Oral history describes Sölvi as reckless and unruly but that he showed signs of intelligence. There are also stories of a harsh upbringing. When Sölvi was 11, he was fostered for two years by a reverend called Ólafur Hjaltason Thorberg in Hvanneyri in Siglufjörður. The reverend he lived with had a library and it is thought that Sölvi's inspiration for his artwork came from viewing illustrated books; he also stated in legal documents that he learned to read both in Icelandic and Danish at this farm.

At the age of 15, Sölvi was fostered at a farm called Undhóll in Óslandshlíð, which wasn't far from a regional trading center in Kolkuós, where Sölvi may have purchased watercolor materials.

Björn Þórðarson, District Administrative Officer at Ystahóll helped Sölvi get confirmed at a local church when he was 16 years old. When he was 18 years old, he was sent to Möðruvellir in Hörgádalur to stay with Bjarni Thorarensen who was a prefect and poet. He stayed there for at least one year before he went east to Þingeyjar and Múlasýslu. From there he started drifting around the country.

=== The drifter ===
Sölvi traveled around Iceland trading drawings of people and decorative letter forms for food and a place to sleep. In October 1843, Sölvi was arrested in Staðarsveit in Snæfellsnes.

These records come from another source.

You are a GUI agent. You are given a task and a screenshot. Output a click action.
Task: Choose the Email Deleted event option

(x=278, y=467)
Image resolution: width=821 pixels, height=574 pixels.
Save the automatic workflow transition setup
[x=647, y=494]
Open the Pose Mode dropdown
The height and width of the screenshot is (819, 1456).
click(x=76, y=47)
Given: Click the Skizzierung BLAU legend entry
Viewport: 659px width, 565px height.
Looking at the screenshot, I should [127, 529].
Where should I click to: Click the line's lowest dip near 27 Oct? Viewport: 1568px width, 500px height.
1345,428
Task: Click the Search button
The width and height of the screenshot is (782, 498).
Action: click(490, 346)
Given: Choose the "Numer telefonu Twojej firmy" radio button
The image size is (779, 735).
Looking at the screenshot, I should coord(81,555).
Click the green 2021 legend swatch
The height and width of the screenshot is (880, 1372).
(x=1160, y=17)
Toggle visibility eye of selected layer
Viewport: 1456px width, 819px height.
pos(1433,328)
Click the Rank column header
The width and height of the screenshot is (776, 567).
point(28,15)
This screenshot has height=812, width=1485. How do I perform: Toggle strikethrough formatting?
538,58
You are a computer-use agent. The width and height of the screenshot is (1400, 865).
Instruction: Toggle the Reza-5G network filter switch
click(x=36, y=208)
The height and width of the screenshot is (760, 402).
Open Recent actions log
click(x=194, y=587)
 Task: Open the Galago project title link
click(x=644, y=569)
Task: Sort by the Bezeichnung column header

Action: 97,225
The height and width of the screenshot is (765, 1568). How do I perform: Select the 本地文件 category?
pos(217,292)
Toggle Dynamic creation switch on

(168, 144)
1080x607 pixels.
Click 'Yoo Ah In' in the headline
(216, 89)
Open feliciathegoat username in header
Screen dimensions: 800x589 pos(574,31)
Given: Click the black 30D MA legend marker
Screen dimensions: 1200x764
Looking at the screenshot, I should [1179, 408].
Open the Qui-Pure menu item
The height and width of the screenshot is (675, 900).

At that time, it was mandatory to have written permission from the sheriff in order to travel around Iceland; traveling papers or passport. Sölvi's traveling papers weren't acceptable because they contained strange praising writings about him and had an obviously forged signature of the local sheriff. He later admitted that he had falsified this passport. On March 8, 1845, Sölvi was sentenced for carrying a fake passport and for being a drifter. His punishment was 40 lashes and one year of supervision by the authorities. The punishment was reduced by the supreme court to 27 lashes and 8 months of supervision.

In March 1850, Sölvi was arrested again after being accused of stealing books and clothing. The authorities couldn't prove he had done so, however because of his history of petty theft and his continual illegal drifting around Iceland, he was sentenced in 1854 to spend three years in a prison in Copenhagen. In 1858 he came back to Iceland and was sent back to his home region. When he discussed his stay in Denmark, he pretended that he had been a free man and claimed to undergo a period of study in art and philosophy at the University of Copenhagen.

=== Family ===
After his imprisonment in Denmark, sometime after 1860, Sölvi stayed at a farm in Húnavatnssýsla. There he met the Júlíana Sveinbjörnsdóttir, who is described as being both physically and mentally disabled, and who became his lover and traveling partner. Sölvi would carry Júlíana in a sack on his back while they traveled around Iceland; people would laugh and make fun of the pair, but Sölvi and Júlíana ignored the mockery, because there was no better way to travel. Together Sölvi and Júlíana had one daughter, Stefanía Kristín Sölvadóttir, in 1867. Because of his constant drifting, Sölvi didn't raise his daughter; she was considered to look very much like him, but they probably didn't know each other well. Stefanía had two children in Iceland, then just before 1900, she moved to America and had more children.